What to work on:
The answer must be an exact copy of the records, with every picture left out.

--*--

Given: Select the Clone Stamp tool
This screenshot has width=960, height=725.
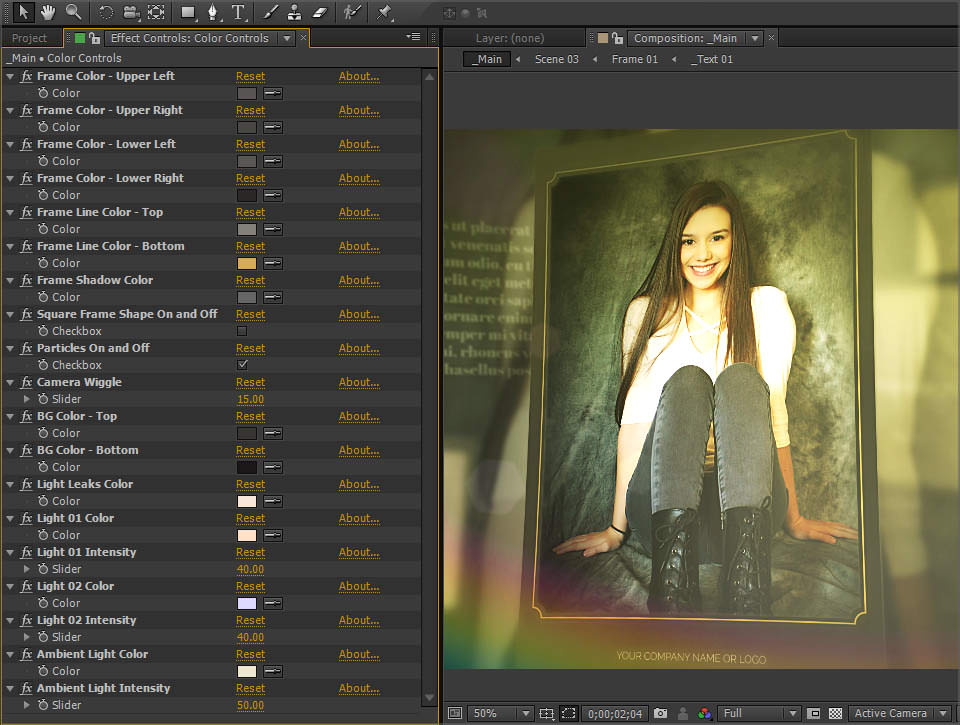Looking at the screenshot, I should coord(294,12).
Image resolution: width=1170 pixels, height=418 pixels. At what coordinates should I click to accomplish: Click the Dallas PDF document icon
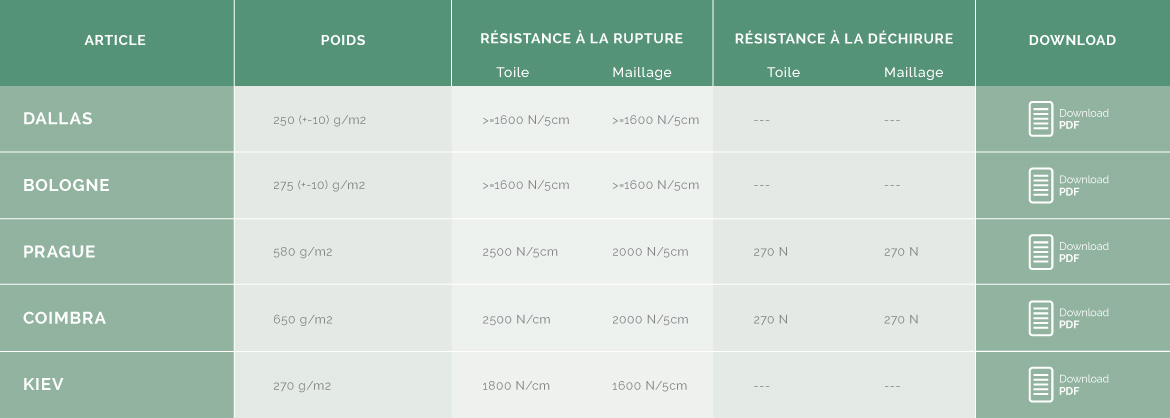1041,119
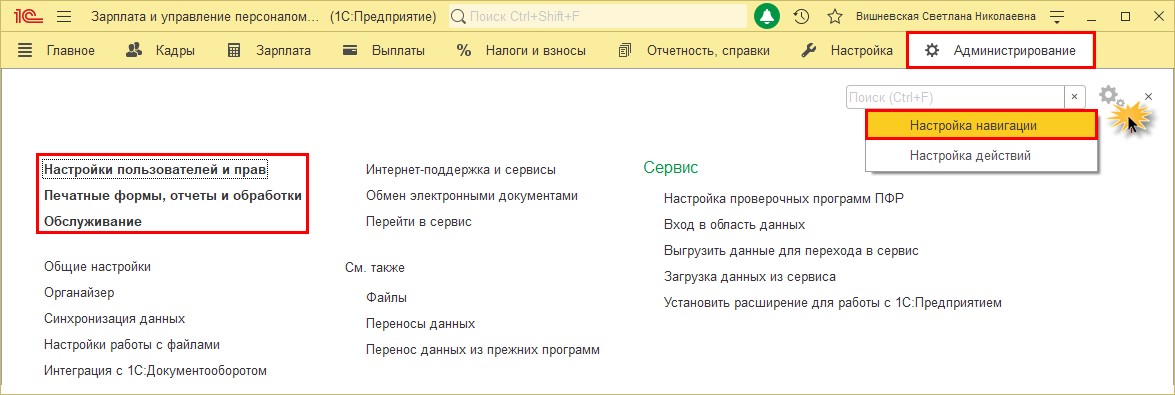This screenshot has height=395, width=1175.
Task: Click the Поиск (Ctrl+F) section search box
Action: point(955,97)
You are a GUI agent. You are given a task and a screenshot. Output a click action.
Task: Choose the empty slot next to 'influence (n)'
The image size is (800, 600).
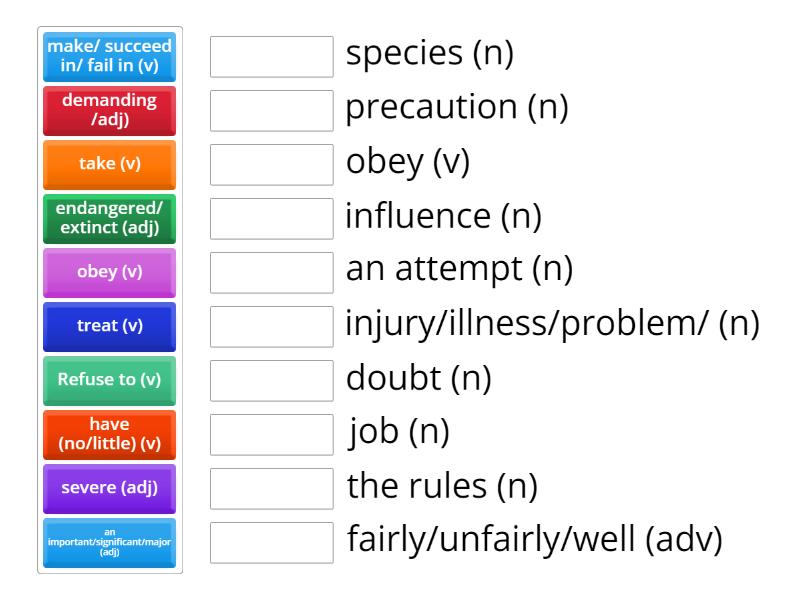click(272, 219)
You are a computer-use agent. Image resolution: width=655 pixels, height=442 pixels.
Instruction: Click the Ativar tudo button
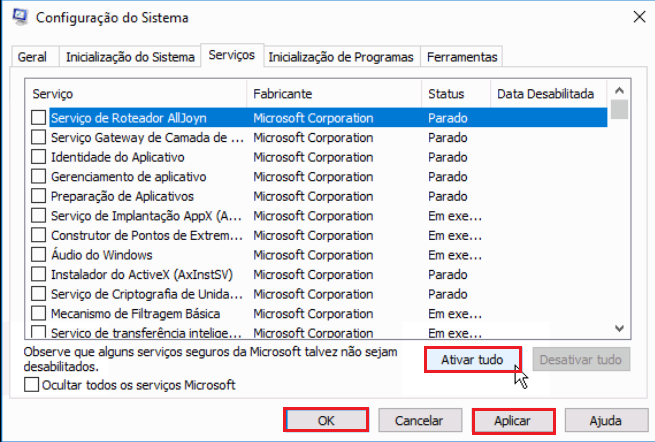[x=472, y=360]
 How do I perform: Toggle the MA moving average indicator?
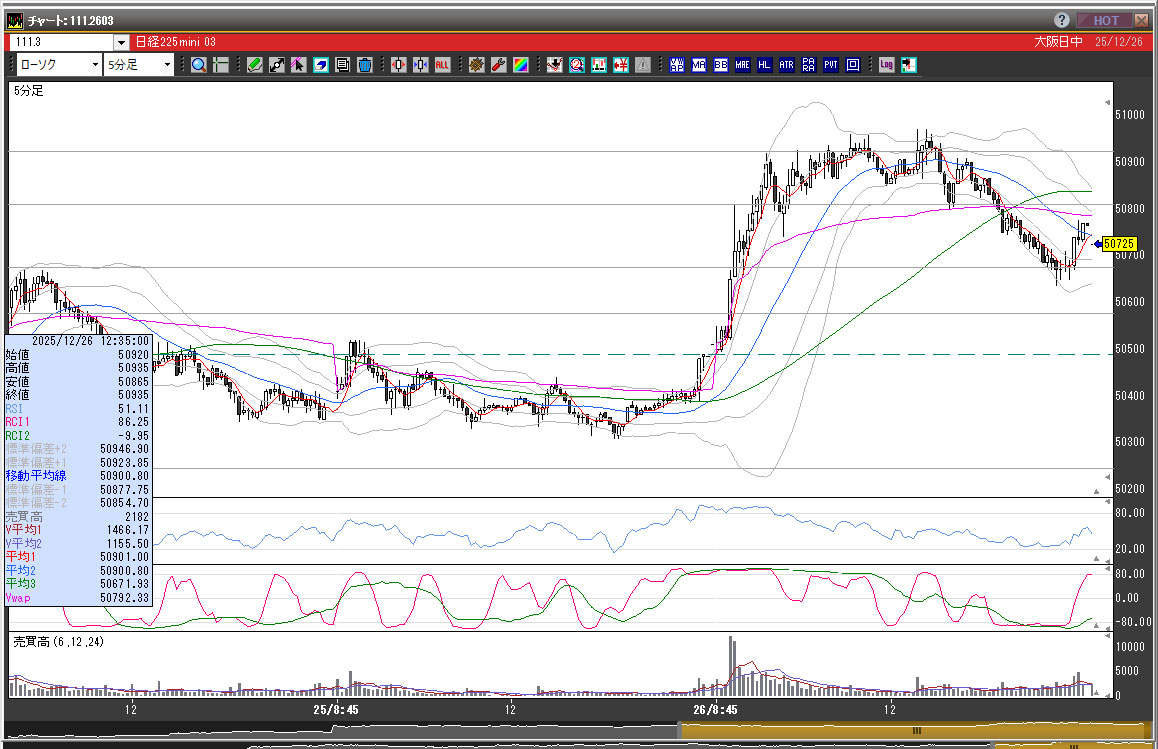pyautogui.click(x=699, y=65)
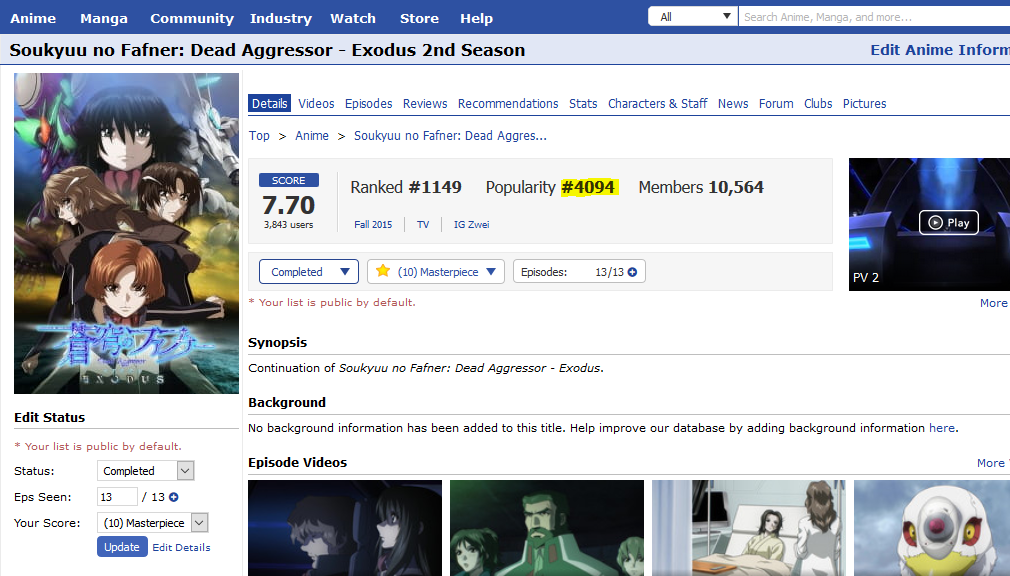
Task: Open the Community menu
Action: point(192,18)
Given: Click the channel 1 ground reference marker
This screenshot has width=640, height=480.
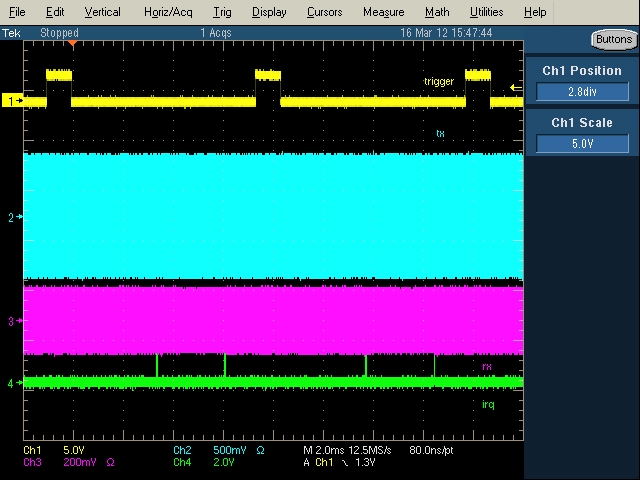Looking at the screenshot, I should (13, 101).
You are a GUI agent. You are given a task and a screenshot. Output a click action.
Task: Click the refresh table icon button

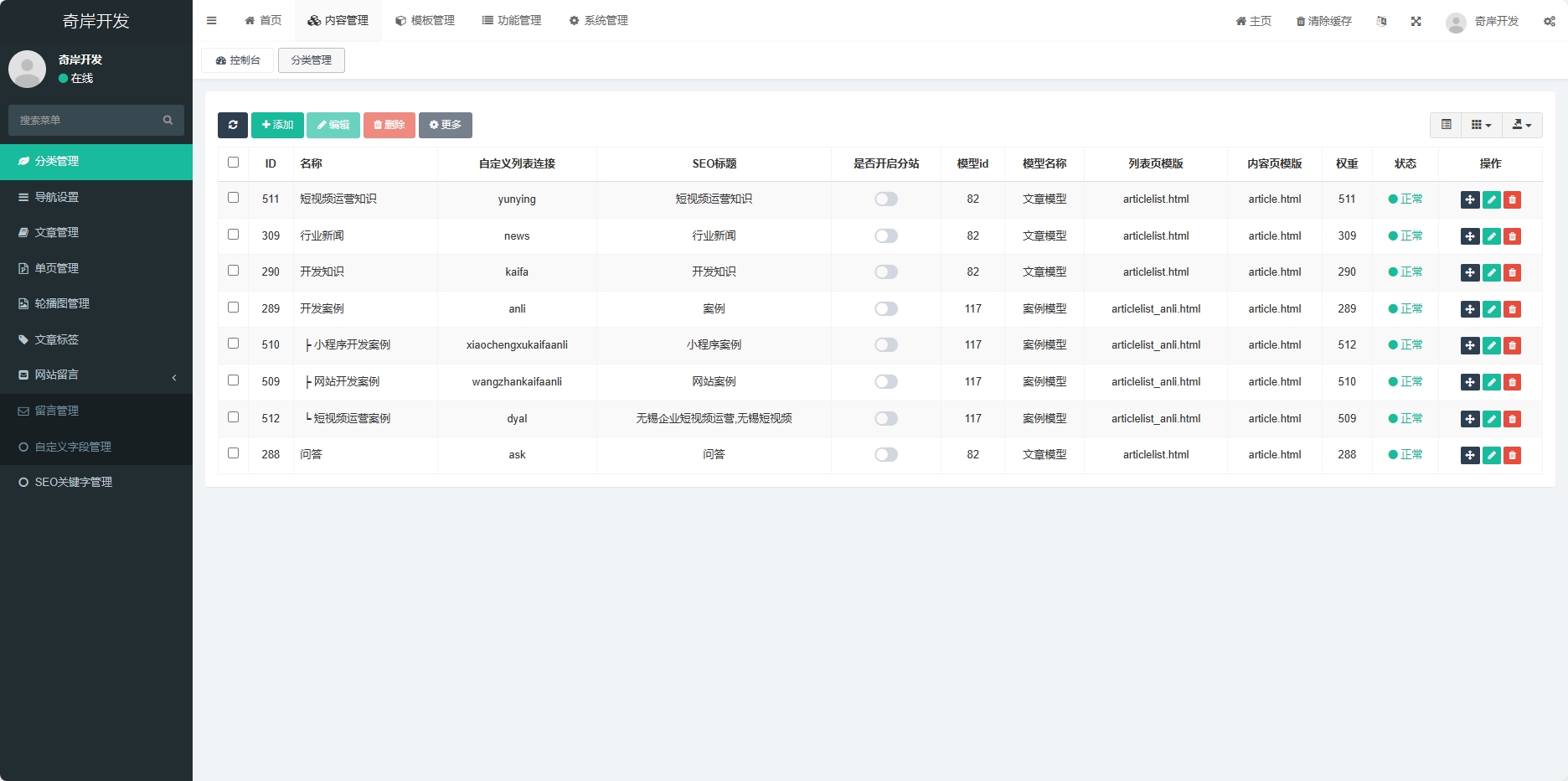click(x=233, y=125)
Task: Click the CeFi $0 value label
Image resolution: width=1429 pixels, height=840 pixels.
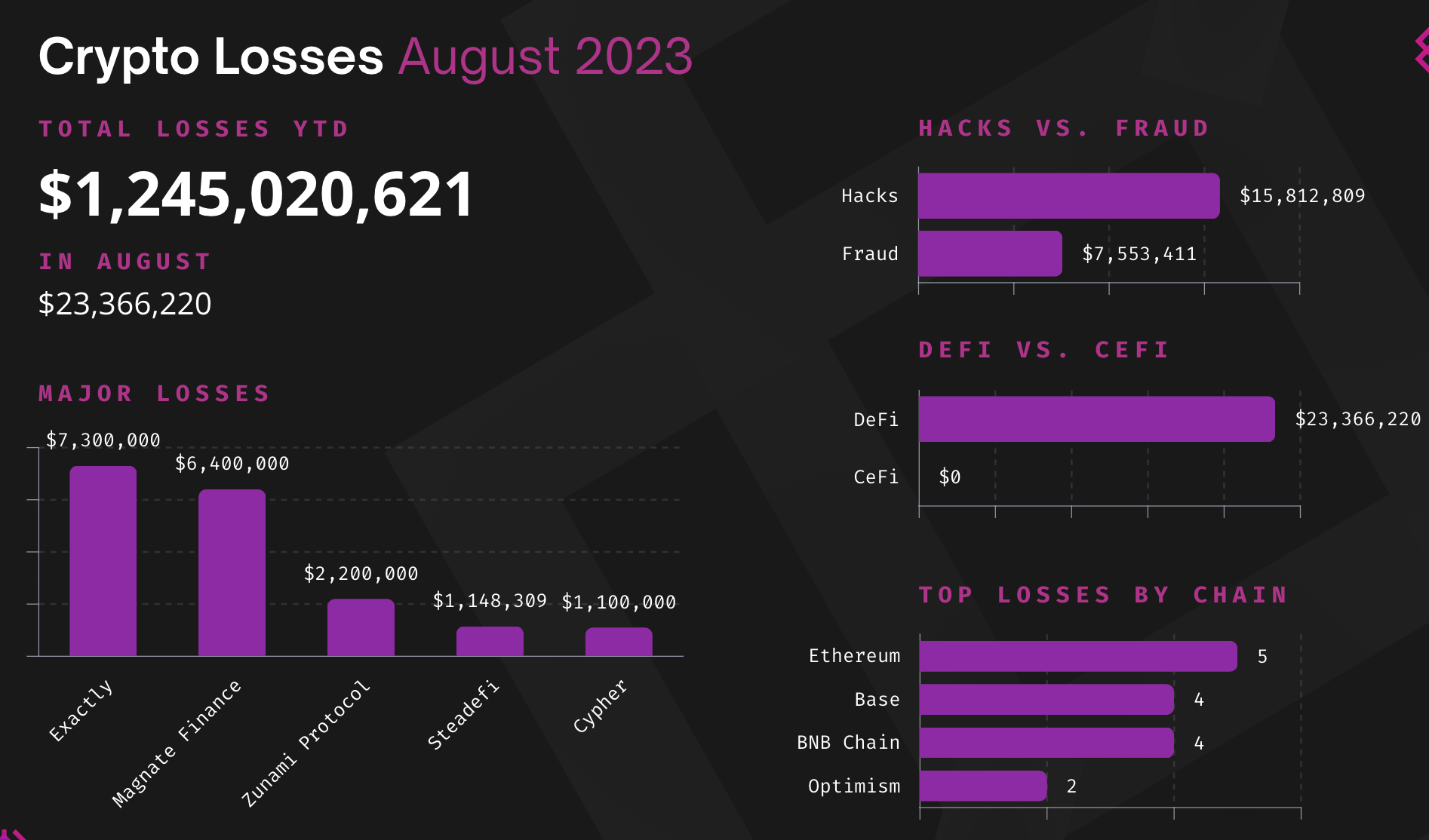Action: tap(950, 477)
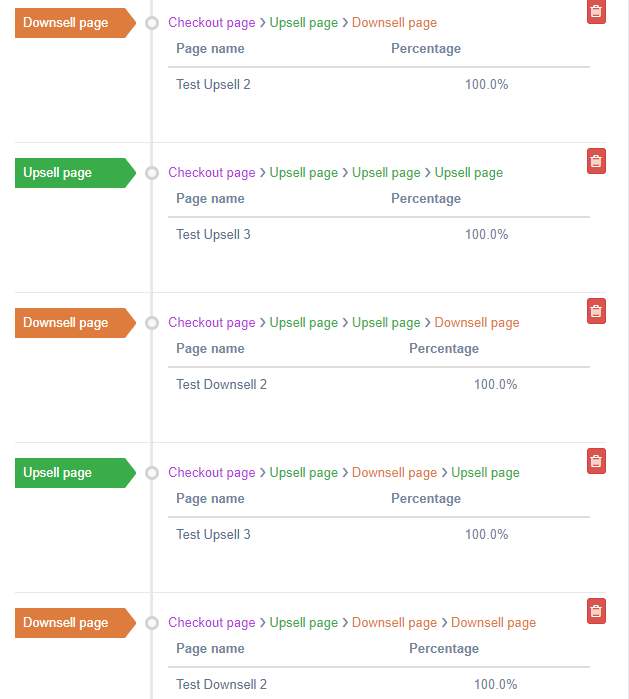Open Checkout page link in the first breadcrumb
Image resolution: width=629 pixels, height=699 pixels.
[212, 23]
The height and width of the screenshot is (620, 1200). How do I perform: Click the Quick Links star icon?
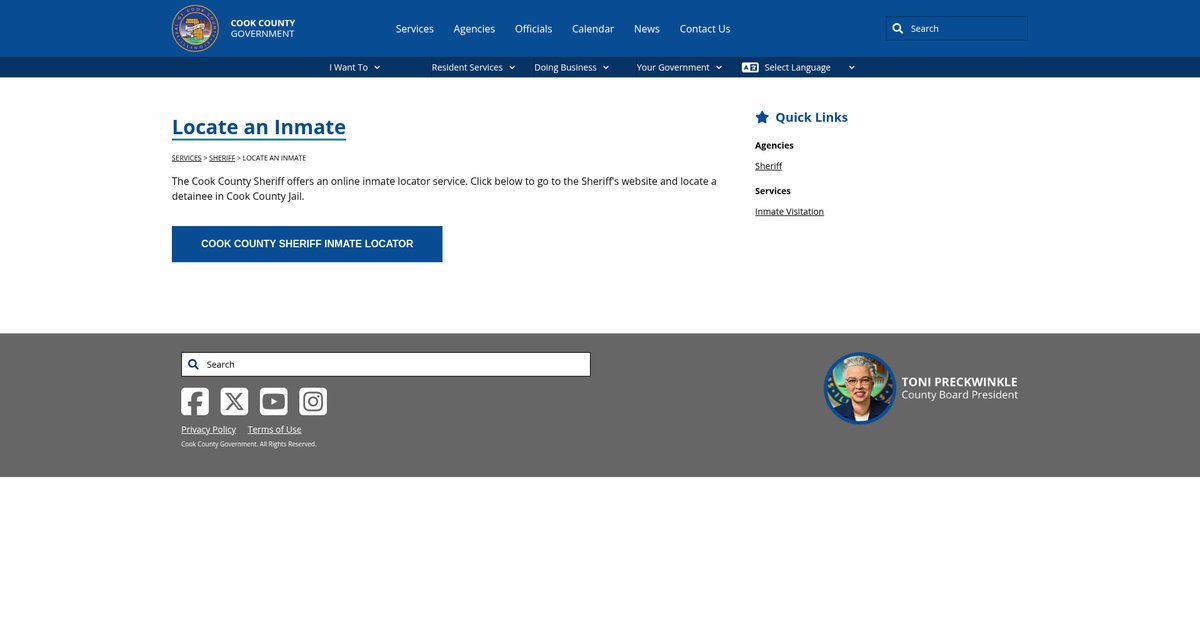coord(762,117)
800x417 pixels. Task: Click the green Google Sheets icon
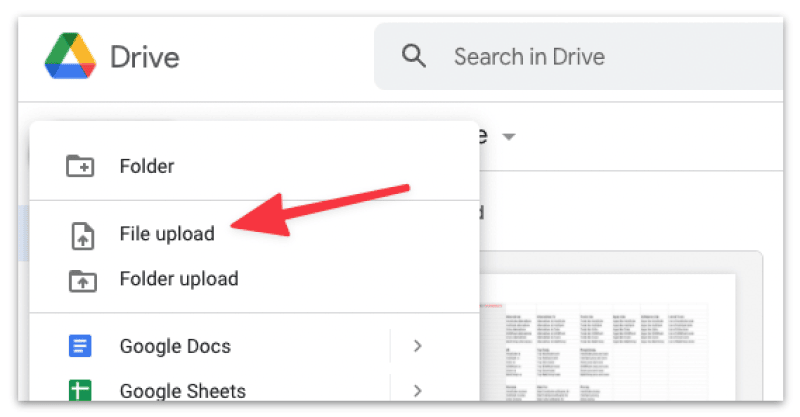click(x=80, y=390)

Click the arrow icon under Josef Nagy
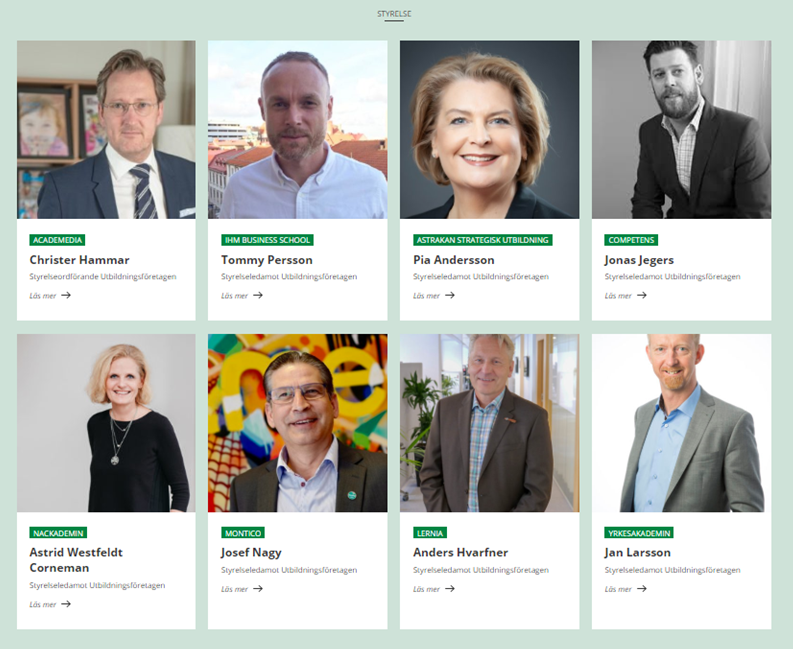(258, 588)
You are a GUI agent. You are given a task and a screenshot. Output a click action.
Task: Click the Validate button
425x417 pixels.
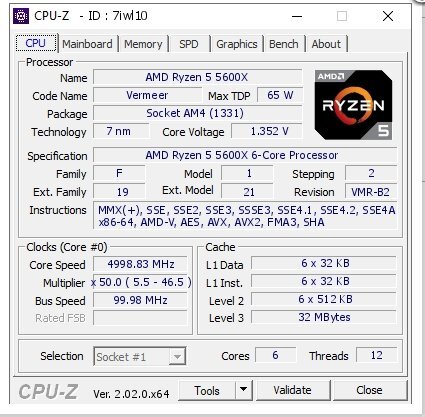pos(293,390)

--*--

Solution to this problem:
Given: Select the Clone Stamp tool
This screenshot has width=960, height=725.
Looking at the screenshot, I should coord(294,12).
Image resolution: width=1170 pixels, height=418 pixels. At what coordinates should I click to accomplish: Click the Dallas PDF document icon
1041,119
This screenshot has height=395, width=1175.
Task: Click the Поиск (Ctrl+F) section search box
Action: point(955,97)
You are a GUI agent. You are given a task and a screenshot. Output a click action.
Task: Choose the empty slot next to 'influence (n)'
The image size is (800, 600).
click(272, 219)
You are a computer-use agent. Image resolution: width=655 pixels, height=442 pixels.
Instruction: Click the Ativar tudo button
[x=472, y=360]
 How do I perform: Toggle the MA moving average indicator?
pyautogui.click(x=699, y=65)
Task: Open the Community menu
Action: point(192,18)
Given: Click the channel 1 ground reference marker
This screenshot has width=640, height=480.
Looking at the screenshot, I should (13, 101).
You are a GUI agent. You are given a task and a screenshot. Output a click action.
Task: Click the refresh table icon button

click(x=233, y=125)
Task: Click the CeFi $0 value label
Image resolution: width=1429 pixels, height=840 pixels.
Action: tap(950, 477)
Open Checkout page link in the first breadcrumb
Image resolution: width=629 pixels, height=699 pixels.
[212, 23]
The height and width of the screenshot is (620, 1200). How do I perform: Click the Quick Links star icon?
coord(762,117)
800x417 pixels. Task: Click the green Google Sheets icon
click(x=80, y=390)

Click the arrow icon under Josef Nagy
(258, 588)
You are a GUI agent. You are given a task and a screenshot. Output a click action.
Task: Click the Validate button
425x417 pixels.
pos(293,390)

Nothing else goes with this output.